Obama, a former constitutional law instructor, and White House lawyers helped shape a legal strategy essentially portraying health care as a unique marketplace that Congress, under the Constitution’s interstate commerce clause, could regulate by imposing the requirement that consumers buy insurance before receiving treatment or pay a penalty.
Many liberals had criticized Solicitor General Donald B. Verrilli Jr. for a halting performance during the oral arguments on the case in March.

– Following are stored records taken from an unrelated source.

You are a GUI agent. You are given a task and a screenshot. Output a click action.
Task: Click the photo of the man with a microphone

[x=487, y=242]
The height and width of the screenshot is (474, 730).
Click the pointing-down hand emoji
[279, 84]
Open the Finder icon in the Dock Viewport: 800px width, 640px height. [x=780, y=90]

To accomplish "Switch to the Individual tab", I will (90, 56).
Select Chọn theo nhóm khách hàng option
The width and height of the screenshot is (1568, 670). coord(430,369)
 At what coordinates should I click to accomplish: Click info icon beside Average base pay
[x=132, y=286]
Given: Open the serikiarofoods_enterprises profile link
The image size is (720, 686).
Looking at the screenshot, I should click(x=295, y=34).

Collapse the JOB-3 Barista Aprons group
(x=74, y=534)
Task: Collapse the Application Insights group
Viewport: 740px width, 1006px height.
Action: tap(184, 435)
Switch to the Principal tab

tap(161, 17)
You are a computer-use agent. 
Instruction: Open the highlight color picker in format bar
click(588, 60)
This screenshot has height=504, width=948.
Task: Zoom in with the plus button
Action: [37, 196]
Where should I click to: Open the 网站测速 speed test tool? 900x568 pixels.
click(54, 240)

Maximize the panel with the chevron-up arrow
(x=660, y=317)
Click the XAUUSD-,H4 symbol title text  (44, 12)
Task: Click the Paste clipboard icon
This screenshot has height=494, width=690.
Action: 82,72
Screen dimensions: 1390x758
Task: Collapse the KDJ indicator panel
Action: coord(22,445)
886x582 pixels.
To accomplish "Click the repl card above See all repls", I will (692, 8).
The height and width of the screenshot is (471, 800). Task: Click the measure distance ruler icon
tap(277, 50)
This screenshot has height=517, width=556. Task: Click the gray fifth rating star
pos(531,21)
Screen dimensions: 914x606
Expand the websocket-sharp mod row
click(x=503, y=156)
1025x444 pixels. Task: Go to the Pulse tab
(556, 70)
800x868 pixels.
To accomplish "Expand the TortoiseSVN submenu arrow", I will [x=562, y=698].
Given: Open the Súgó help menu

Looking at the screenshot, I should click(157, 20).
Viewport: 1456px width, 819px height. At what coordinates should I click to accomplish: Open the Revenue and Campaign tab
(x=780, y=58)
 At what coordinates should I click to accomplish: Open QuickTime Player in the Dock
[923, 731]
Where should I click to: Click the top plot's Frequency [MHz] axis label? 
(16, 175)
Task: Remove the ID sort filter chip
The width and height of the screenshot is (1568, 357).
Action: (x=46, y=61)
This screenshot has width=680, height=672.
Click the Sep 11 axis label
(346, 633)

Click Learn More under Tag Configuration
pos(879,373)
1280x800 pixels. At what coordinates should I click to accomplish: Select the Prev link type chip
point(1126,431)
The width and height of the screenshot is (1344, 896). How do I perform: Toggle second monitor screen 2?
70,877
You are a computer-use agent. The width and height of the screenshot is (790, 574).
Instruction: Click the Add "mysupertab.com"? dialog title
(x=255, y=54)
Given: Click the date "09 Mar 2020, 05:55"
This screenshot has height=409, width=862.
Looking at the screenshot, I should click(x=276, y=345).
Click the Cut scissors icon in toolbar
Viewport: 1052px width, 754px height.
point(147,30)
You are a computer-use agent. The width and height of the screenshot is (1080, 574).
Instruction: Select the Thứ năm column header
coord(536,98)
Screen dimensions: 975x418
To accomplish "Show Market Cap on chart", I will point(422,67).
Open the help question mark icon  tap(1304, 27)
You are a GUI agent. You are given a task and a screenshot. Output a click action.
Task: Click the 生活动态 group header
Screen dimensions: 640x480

But while Verrilli took the lead in shaping the government’s case, the broader strategy being questioned in some circles stemmed from a close partnership between the solicitor general’s office and the White House — with the strategy securing Obama’s approval.
The critics say the administration failed to fully develop arguments tailored to the court’s conservative members, who often look to the original intentions of the Founding Fathers for guidance. The critics represent a small but influential group of scholars who believe that this “originalist” thinking — typically dismissed by the left as outmoded and dangerous to modern precedents such as the Roe v. Wade abortion ruling — could be used effectively to defend liberal laws. Some say that Obama, who has criticized the originalist view, and lawyers in his administration may have decided for ideological reasons to steer clear of a conservative-seeming argument — a suggestion deemed absurd by administration officials.
To defend the health-care mandate, for instance, the government could have cited past measures such as a 1792 law signed by President George Washington requiring able-bodied men 18 or older to purchase a musket and ammunition. Several scholars, even former president Bill Clinton, have cited the 18th-century law as an example of an individual mandate that happened to be imposed by a president with impeccable originalist bona fides.
“It was an ace in the hole,” said Akhil Amar, a Yale University constitutional law scholar. “You’ve got George Washington signing a bill that helps you. Why wouldn’t you use it?”
Another critic, Harvard University law professor Einer Elhauge, has questioned why the administration did not point the Supreme Court to some early health-care mandates adopted by early Congresses without any objection from the framers, including laws requiring ship owners to buy medical insurance for their seamen and for the seamen to fund hospital insurance for themselves.
Elhauge said he agreed with the government’s other arguments. But, he said, by failing to directly contest the premise that a purchase mandate was unprecedented, the government put itself in the more difficult position of defending what incorrectly looked like “an exotic new creature.”